Bitcoin Rebounds Near $61K as Strategy Sale, ETF Outflows, and Morgan Stanley Galaxy Deal Reshape Markets
Bitcoin clawed back above $61,000 over the weekend after plunging to its lowest levels of 2026, as a brutal convergence of macro pressures, institutional selling, and geopolitical tension hammered crypto markets. The cryptocurrency had fallen from above $80,000 to below $62,000 over a matter of weeks, driven by a hawkish Federal Reserve pricing in zero rate cuts for 2026, renewed U.S.-Iran military strikes, and Strategy's first Bitcoin sale in nearly four years.

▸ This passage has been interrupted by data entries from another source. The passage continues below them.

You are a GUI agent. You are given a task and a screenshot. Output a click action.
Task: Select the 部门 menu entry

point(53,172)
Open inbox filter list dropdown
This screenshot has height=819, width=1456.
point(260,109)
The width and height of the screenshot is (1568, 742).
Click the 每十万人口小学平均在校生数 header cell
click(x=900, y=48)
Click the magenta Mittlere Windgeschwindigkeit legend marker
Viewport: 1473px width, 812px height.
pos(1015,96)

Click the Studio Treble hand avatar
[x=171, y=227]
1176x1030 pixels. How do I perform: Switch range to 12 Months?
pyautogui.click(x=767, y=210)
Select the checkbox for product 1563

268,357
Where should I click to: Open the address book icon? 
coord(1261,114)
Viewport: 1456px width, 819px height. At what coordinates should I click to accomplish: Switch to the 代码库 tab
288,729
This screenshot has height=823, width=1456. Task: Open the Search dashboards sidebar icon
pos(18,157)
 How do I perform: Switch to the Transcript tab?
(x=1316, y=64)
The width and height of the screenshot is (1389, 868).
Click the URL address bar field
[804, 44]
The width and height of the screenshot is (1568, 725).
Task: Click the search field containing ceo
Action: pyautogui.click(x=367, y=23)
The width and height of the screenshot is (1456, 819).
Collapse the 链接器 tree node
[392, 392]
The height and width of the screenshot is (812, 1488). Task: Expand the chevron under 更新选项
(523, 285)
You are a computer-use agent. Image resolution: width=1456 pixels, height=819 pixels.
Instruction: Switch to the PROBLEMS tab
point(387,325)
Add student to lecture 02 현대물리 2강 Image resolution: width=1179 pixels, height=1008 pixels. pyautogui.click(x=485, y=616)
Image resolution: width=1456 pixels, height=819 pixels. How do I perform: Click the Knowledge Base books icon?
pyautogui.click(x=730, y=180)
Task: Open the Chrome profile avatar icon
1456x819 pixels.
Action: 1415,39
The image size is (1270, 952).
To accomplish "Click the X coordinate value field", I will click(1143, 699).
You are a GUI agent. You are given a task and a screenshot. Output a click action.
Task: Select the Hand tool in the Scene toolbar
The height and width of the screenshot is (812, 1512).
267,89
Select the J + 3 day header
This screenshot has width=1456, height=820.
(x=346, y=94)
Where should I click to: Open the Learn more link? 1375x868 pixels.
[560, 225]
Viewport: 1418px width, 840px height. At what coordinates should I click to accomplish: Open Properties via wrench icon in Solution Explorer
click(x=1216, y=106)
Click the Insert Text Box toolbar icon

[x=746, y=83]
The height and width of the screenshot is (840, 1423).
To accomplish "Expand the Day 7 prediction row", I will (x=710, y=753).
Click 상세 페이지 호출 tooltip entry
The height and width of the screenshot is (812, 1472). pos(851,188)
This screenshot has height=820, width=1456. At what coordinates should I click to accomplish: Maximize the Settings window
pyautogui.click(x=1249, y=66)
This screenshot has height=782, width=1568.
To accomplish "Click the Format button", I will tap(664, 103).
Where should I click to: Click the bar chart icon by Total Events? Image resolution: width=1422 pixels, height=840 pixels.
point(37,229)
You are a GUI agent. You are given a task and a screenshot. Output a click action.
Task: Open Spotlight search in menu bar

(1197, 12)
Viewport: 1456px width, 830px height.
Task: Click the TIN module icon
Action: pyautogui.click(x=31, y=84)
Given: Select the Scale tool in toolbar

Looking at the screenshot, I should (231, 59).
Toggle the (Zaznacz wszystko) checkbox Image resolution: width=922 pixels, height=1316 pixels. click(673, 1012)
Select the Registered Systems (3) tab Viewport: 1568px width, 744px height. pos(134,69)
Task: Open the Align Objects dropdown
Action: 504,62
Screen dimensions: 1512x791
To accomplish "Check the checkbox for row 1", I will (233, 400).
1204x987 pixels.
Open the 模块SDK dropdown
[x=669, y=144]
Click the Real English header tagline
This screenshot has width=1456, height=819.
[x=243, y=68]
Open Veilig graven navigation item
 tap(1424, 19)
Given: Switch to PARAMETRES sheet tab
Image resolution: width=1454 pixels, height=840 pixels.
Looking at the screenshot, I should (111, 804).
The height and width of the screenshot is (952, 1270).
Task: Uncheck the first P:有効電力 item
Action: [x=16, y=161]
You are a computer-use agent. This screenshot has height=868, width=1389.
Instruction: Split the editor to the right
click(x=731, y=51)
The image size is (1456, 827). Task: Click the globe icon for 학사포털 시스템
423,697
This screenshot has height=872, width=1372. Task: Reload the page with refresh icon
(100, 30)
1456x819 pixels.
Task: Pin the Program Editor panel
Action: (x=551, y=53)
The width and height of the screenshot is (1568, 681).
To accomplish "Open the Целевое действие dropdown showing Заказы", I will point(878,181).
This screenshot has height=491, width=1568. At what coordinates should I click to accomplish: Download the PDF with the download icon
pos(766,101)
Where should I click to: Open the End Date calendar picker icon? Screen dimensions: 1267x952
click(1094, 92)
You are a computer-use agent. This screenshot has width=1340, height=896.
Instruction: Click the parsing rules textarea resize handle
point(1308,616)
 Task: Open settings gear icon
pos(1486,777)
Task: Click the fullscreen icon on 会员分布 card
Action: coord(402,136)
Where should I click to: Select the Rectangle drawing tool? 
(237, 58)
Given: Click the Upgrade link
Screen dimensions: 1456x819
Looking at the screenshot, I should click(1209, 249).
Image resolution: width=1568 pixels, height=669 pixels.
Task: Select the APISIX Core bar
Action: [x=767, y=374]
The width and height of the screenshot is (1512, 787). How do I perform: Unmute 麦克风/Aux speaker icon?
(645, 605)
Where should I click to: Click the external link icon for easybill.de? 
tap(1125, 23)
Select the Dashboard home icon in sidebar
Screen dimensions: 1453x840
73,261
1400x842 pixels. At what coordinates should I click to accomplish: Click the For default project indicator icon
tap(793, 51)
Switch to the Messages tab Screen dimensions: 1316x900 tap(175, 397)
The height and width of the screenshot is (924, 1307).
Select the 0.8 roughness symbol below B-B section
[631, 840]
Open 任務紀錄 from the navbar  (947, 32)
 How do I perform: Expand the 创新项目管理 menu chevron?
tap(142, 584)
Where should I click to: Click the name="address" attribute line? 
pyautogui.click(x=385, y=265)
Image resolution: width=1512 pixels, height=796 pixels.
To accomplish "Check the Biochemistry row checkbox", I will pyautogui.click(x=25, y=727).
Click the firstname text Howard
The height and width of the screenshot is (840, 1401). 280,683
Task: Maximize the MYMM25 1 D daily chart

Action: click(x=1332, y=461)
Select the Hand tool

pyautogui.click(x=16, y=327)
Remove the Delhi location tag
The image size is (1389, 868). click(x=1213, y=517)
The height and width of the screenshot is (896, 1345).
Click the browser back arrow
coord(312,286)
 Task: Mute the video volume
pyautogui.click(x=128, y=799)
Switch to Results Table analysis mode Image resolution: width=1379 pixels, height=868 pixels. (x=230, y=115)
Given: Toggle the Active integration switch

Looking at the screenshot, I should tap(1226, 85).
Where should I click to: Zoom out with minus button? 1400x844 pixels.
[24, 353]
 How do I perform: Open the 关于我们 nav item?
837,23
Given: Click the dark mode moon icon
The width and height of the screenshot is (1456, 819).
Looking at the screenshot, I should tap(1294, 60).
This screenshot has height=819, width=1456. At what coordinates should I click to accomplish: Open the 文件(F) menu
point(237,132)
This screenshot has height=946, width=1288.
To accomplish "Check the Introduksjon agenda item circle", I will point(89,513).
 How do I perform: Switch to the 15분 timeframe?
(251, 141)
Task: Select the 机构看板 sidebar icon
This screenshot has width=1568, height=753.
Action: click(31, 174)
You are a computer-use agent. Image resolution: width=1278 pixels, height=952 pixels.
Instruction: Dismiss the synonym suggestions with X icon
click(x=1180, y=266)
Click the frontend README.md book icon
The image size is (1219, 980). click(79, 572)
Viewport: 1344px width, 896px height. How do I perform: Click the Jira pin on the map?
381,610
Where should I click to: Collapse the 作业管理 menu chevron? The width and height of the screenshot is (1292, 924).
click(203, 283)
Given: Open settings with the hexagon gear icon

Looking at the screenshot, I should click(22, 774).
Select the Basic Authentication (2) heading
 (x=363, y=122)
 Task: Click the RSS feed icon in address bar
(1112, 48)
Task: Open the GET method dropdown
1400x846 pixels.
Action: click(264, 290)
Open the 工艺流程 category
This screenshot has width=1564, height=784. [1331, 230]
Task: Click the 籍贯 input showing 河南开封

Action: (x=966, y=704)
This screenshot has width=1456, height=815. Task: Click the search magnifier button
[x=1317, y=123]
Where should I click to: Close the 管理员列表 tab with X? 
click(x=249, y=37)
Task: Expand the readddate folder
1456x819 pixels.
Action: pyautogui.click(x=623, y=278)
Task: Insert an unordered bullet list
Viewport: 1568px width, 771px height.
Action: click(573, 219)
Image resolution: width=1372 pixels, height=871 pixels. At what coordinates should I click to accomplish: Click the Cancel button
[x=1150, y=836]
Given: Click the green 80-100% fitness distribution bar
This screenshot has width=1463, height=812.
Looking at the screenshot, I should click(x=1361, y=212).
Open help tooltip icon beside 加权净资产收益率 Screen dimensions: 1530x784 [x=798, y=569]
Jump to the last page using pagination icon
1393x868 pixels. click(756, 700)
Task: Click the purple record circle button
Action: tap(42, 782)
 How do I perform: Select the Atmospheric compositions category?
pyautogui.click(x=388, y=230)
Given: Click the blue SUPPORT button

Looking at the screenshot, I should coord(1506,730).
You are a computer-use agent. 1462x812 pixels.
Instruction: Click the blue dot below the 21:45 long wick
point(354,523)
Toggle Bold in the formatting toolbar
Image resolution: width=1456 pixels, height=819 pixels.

Spot Bitcoin ETFs recorded 13 consecutive days of outflows totaling roughly $4.4 billion, dropping total category assets from $104.29 billion to about $80.40 billion, according to Cryptopolitan.
The Fear and Greed Index crashed to 11 during the selloff, its lowest reading in years, while Bitcoin's daily RSI briefly hit 15.5, signaling oversold conditions not seen since the COVID crash of March 2020. Total crypto market capitalization fell roughly 48% from its peak, with Ethereum sinking near $1,500 and SOL dropping to $61.45. JPMorgan warned that even Strategy's small sale of 32 BTC was enough to heighten market anxiety and contract liquidity in an already fragile environment.
Morgan Stanley and Galaxy Open New Institutional Lending Path
Against the backdrop of the selloff, Morgan Stanley Wealth Management moved to deepen its crypto footprint. The bank announced on June 5 that eligible wealth management clients can now lend Bitcoin, Ethereum, or Solana to Galaxy Digital and receive shares of spot crypto exchange-traded products in return, including the Morgan Stanley Bitcoin Trust. Galaxy lowered its minimum transaction size for referred clients from $25 million to $5 million, and the firms said in-kind ETP onboarding times could fall by up to 75%. Once deposited into a client's brokerage account, the ETP shares carry margin and lending functionality, allowing investors to use them as collateral within traditional portfolios without first selling their digital assets.
Citi's June 2026 tokenization report put global tokenized assets at roughly $17 billion today, with a bull-case 2030 forecast of $8.2 trillion, underscoring the long-term runway for structures like the one Morgan Stanley and Galaxy are assembling. Vietnam also made regulatory headlines on June 8, mandating that all domestic cryptocurrency trading, including Bitcoin and stablecoins, must be settled in Vietnamese dong as part of a move to integrate crypto into the national economy. The combination of a deepening market selloff, tightening global regulation, and expanding institutional infrastructure signals that the current cycle is reshaping the crypto landscape on multiple fronts simultaneously.